We are continuing our sermon series on Family Love. In the prior message, we explored what love in action looks like. In the counter-cultural community God has in mind, love overflows wherever we go, to biological family, friends, co-workers, strangers, and even our enemies. The love God envisions for us is impossible without God. We cannot do it on our own. We have to be intentional to love like God wants us to love. We drew from Romans 12 in noting that love in action is (1) genuine, (2) delights in honoring one another, (3) helps those in need, especially God’s family, (4) pursues hospitality, (5) blesses/prays for those who are against us, (6) rejoices with those who rejoice, (7) weeps with those who weep, (8) lives in harmony and peace with one another. All of these love-in-action components can be challenging for us. However, living in harmony and peace with one another seems particularly challenging and can be disruptive for all the other components. Many things disrupt our peace and harmony with one another. From annoyances, arguments, skirmishes, to wars, conflict is an inevitable part of life at every level. Our trouble getting along with others will be our focus for this message.

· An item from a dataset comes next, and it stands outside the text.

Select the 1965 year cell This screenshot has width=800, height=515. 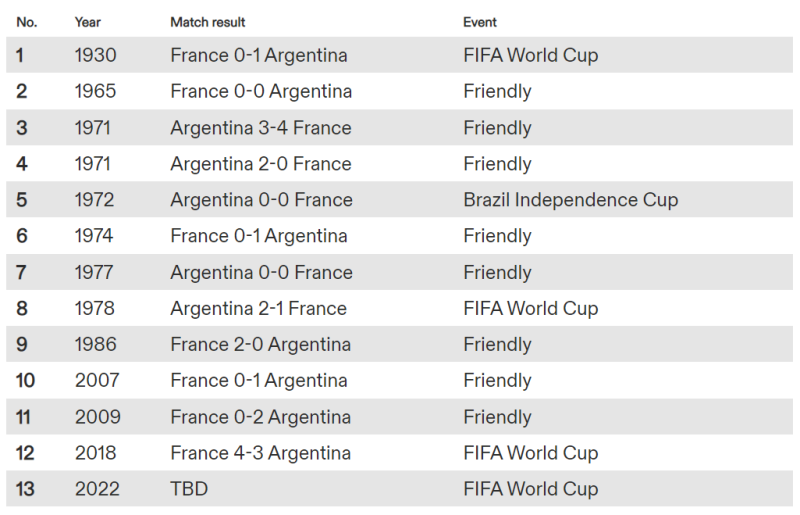click(95, 92)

We need conflict revolution that overturns the way we typically engage with conflict
Why is it so hard to get along? Charlie Brown declared that friends come and go, but enemies accumulate! We struggle to live in harmony and peace because conflict abounds. Will Durant, a famous historian declared that out of 3400 years of recorded human history, there are less than 268 years of known peace. Even in the 268 years of peace, there likely was fighting somewhere. Rodney King’s timeless question reverberates with us: Can’t we all just get along?
The honest unspoken answer is: No, not really.

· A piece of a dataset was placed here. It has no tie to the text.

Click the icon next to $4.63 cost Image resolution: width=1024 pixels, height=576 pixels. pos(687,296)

What if we, as the family of God, were to approach conflict from a different perspective? One pastor declared that we need more than simply conflict resolution. Rather we need conflict revolution that overturns the ways we typically engage with conflict. Typically, when we engage with conflict, we prepare for battle “with our dukes up.” However, with conflict revolution, we would instead consider God’s way. God gives us an invitation and opportunity to address conflict in a Kingdom of God way. This Kingdom way addresses conflict with methods that allow us to experience and express more of God’s love in our broken and hurting world.
To bring about needed revolution in approaching conflict, we need to start with the cause of conflict.

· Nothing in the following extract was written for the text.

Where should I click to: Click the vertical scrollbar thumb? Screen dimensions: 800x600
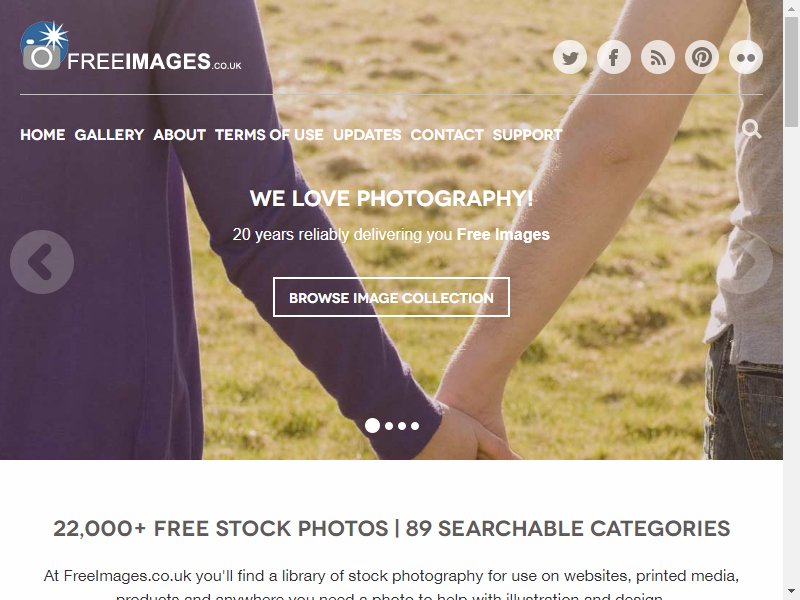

Hear the Word of the Lord from James 4:1-3 (The Passion Translation) on conflict
The scripture asks, “1What is the cause of your conflicts and quarrels with each other? Doesn’t the battle begin inside of you as you fight to have your own way and fulfill your own desires? 2 You jealously want what others have so you begin to see yourself as better than others. You scheme with envy and harm others to selfishly obtain what you crave—that’s why you quarrel and fight. And all the time you don’t obtain what you want because you won’t ask God for it! 3 And if you ask, you won’t receive it for you’re asking with corrupt motives, seeking only to fulfill your own selfish desires” (James 4:1-3).
James holds nothing back and with good reason. Conflict is ugly. Conflict does not reflect a loving God. In fact, God and conflict do not go together. When we are in conflict, we have taken a step away from God. In today’s text, James is addressing disunity, factions, and major conflicts among the people of God.
This letter to the Church in Jerusalem is a very practical letter. Throughout this biblical letter, James deals with several issues including: jealousy, selfishness, gossip, slander, the power of the tongue, the necessity to be doers of God’s Word, not just hearers, the power of prayer, and issues related to clinging to the patterns of this world. Similarly, the words penned by James are very practical on the cause of conflict.
James is addressing the human reality and the source of conflict in timeless truths that apply to us
James is speaking to a specific body of believers at a specific point in history, but the words are timeless truths that very much speak to us now. We may read this text and feel that the words are for the Church at Jerusalem and not for us. You may feel that this text does not apply to you personally.
For example, South Bay Community Church has been blessed that we have not had significant conflicts. By God’s grace, overall we are a very loving and unified church. No one has stormed out of a business meeting. No sub-groups have stirred up mess and riled things up. We have not had warring factions or threats of a church split. These things can happen and are so painful! But like every church, we have had our share of disagreements and skirmishes that we have had to work out and work through. It would be a lie to say that each and every person gets along.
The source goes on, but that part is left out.